EXERCISE DETAILS:
Reproduce verbatim the part of the text on the 1985 series Happy Families that lies between "Happy Families is" and "imbecilic grandson Guy.", inclusive.

PASSAGE GIVEN:
::::

- Genre: Comedy
- Starring: Jennifer Saunders Adrian Edmondson Dawn French Stephen Fry
- Country of origin: United Kingdom
- Original language: English
- No. of series: 1
- No. of episodes: 6

Production
- Running time: 35 minutes

Original release
- Network: BBC One
- Release: 17 October – 21 November 1985

= Happy Families (1985 TV series) =

Happy Families is a rural comedy drama written by Ben Elton which was a BBC series first broadcast in 1985. It recounts the tale of the dysfunctional Fuddle family. It stars Jennifer Saunders as Granny Fuddle, Dawn French as the Cook and Adrian Edmondson as her imbecilic grandson Guy.

==Premise==
The series centres on Guy's attempts to find his four sisters – also played by Saunders – for a family reunion.

::::

RECORD SET:
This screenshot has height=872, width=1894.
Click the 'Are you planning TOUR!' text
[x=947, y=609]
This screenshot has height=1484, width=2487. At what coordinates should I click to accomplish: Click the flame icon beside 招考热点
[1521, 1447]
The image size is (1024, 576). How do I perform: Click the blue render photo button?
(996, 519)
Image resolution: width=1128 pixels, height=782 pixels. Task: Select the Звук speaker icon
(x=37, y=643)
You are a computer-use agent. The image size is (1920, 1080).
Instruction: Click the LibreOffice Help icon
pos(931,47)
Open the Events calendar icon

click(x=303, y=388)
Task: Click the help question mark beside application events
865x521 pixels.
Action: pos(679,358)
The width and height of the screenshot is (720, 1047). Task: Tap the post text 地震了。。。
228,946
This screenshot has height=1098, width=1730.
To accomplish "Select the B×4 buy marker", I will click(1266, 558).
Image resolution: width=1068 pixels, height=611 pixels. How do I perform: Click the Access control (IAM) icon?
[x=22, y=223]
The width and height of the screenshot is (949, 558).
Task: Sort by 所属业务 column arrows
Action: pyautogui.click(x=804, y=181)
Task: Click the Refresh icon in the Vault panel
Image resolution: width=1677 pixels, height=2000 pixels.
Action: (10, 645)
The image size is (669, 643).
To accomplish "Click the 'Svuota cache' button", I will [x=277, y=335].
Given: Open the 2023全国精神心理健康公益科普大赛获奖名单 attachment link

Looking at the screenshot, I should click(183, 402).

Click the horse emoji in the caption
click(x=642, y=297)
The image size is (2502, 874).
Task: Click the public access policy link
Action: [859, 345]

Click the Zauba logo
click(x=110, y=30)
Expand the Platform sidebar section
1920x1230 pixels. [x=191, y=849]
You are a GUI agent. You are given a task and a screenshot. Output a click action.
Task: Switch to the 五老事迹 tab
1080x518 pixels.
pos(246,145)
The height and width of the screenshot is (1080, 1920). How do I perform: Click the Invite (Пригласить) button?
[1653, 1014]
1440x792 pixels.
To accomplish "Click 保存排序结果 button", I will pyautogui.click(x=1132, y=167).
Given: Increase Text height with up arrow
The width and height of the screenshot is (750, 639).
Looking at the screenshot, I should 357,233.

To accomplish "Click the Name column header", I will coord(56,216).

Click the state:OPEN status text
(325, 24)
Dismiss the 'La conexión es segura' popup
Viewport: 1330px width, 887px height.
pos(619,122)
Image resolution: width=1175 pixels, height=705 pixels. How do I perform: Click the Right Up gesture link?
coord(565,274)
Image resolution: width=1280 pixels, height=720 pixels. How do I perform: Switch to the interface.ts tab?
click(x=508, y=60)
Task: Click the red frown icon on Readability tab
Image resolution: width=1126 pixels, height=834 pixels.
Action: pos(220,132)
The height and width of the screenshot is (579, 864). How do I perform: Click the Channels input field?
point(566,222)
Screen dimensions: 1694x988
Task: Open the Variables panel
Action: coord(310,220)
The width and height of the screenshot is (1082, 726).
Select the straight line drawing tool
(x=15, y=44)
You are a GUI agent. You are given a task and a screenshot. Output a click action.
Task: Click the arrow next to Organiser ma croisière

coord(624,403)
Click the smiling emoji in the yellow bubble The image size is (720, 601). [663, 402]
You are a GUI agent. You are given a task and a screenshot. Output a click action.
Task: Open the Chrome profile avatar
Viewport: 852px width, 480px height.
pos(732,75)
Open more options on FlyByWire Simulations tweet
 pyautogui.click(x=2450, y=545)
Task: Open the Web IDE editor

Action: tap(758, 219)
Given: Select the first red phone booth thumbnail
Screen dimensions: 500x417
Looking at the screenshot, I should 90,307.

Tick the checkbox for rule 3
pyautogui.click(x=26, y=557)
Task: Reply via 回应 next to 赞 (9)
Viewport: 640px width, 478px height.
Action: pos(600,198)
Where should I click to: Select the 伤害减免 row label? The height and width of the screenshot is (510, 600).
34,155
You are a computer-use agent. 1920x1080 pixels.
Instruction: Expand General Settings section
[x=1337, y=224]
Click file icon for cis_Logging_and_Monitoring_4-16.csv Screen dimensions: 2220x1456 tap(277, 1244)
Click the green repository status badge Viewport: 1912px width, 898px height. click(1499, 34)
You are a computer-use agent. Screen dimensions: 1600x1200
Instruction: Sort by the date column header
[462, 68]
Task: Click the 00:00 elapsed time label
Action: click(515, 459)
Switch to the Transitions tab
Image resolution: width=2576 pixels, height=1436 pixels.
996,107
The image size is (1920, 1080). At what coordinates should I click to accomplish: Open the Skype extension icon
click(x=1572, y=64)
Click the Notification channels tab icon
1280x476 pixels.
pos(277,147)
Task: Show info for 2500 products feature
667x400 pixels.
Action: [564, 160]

::::

SOLVED PROBLEM:
Happy Families is a rural comedy drama written by Ben Elton which was a BBC series first broadcast in 1985. It recounts the tale of the dysfunctional Fuddle family. It stars Jennifer Saunders as Granny Fuddle, Dawn French as the Cook and Adrian Edmondson as her imbecilic grandson Guy.